Another tender-winner said she had approached several institutions for a loan, and all had told her to come back when she had a letter of appointment. She needed to buy a gas stove and pay for the rental of a bakkie, she said, and also needed cash to buy food to prepare for Monday. “If I get that letter on Friday, I don’t know if there will be time,” she said.

Other new providers were unconcerned about starting work on Monday, despite being unprepared.

“It is not a problem. I’m going to employ the four ladies who cook at that school now,” one tender-winner said. The “four ladies” were employed by the company that previously provided food for the school, he said, “and they know how everything works”.

But by Tuesday he did not know the names of the ladies in question and was not sure how he would go about tracking them down. He had not yet visited the school where he would be providing food, did not know what equipment it had available or whether there was electricity, and said he had not yet given thought to a menu plan.

“For tens of thousands of KwaZulu-Natal learners, the one meal provided at school is the only meal received for the day,” Tshepo Motsepe, general secretary of Equal Education, said this week.

“It is a fact that the NSNP [national school nutrition programme] is vulnerable to corruption — many such instances have been reported in KwaZulu-Natal, in which both government officials, school staff and service providers have been implicated.”

But the KZN education department’s Mahlambi said: “No school is going to go hungry. Come Monday, all schools are going to be feeding.”

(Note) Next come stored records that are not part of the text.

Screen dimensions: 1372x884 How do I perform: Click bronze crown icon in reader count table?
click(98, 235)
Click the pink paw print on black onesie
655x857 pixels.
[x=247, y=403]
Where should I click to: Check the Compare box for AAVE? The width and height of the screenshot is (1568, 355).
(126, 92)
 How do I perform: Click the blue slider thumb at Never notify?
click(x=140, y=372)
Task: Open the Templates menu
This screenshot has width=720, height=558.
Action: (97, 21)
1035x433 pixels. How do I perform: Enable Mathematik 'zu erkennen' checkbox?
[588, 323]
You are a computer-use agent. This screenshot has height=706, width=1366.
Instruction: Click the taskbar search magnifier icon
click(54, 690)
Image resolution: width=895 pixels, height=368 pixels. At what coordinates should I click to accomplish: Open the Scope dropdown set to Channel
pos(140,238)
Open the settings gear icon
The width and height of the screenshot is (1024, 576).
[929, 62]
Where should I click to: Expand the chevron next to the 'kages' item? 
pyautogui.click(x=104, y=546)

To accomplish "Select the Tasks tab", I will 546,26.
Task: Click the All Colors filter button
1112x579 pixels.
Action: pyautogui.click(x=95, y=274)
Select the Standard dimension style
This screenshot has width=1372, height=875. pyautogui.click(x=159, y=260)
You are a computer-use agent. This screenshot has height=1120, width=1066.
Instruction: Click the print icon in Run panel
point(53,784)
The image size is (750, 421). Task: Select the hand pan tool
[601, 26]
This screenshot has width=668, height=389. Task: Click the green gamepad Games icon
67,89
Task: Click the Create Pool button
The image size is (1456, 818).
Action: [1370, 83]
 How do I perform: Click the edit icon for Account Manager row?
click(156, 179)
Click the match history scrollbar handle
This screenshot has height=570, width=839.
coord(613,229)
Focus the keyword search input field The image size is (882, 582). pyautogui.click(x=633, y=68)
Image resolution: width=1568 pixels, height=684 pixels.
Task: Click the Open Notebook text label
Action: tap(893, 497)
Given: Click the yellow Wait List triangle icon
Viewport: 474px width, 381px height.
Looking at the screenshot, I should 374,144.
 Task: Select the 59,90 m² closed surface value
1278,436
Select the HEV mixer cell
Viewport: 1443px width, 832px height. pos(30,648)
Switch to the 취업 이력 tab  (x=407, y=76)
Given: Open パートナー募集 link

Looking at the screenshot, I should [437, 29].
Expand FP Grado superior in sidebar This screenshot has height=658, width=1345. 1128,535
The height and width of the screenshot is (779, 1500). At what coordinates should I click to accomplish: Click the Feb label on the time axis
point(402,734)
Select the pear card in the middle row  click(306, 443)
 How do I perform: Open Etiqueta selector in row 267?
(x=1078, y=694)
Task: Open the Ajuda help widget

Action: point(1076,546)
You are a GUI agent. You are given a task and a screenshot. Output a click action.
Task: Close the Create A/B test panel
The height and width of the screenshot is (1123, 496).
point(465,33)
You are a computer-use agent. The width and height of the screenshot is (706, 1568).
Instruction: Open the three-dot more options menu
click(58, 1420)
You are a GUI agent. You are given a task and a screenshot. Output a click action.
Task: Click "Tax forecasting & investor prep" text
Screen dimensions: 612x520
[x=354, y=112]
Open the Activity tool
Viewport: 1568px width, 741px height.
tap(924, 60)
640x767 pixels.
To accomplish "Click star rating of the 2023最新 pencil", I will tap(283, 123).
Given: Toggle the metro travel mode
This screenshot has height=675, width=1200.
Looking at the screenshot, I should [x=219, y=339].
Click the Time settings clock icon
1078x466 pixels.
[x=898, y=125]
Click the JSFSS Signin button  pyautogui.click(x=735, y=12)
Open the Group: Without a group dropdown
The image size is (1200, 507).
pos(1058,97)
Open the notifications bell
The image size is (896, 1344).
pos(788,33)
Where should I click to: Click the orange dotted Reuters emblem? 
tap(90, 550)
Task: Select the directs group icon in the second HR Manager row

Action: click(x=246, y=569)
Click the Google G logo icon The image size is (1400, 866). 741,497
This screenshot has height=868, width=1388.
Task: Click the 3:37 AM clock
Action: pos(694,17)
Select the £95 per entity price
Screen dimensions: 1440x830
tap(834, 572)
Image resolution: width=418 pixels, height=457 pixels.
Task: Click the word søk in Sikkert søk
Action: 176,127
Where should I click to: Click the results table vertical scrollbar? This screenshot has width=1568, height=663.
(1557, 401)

‘Buy my tender for R120 000’

On Tuesday, a group of 26 companies in the Pinetown area failed to obtain an urgent interdict against the implementation of KwaZulu-Natal’s new school-feeding tender. They will continue to fight until they run out of money, the group vowed — because the evidence of dodgy dealings is overwhelming.

“There are successful bidders who are currently trying to market their bid to persons who were previously providing services and were unsuccessful, and to do so at a premium,” said Tyvitta Baloyi in an affidavit put before the high court in Durban this week.

“One such bidder is seeking payment of R120 000. There are others who are approaching existing suppliers for loans and who clearly have no experience or expertise.”

Baloyi’s company, Qala Okusha Trading, is the primary applicant in the group, which, having failed to convince the court of the matter’s urgency, will now continue at the usual slow pace of civil matters. They want the tender that covers all 1 848 school food providers to be declared invalid and set aside.

The KwaZulu-Natal department of education opposed the application on the basis that Baloyi’s group had not shown urgency, had not exhausted alternative resolution methods and had made what it contended were fatal errors in process of serving their papers.

The group took two weeks to put together their submission and then gave the provincial government just one day to respond, the education department told the court.

To continue their fight, Baloyi’s group must now serve papers on 191 respondents, the companies that won tenders to provide food at schools in the district — if they can afford it. Tracking down companies that do not exist takes time and money, said Baloyi’s lawyer, Julie Harris.

Baloyi said she and her colleagues knew of many legitimate companies, competitors of theirs, that had won tenders at schools in their districts.

“Many of them can do this job,” she said. “But there are many others we know can’t do it. I will be very surprised if, come Monday, children don’t go hungry.”

KwaZulu-Natal education department spokesperson Muzi Mahlambi characterised as sour grapes all complaints and legal action regarding the tender. “These providers had been benefiting from government work for years,” he said. “Now, all of a sudden, because a chance is given through due process to other people replacing them, they’ve got issues.”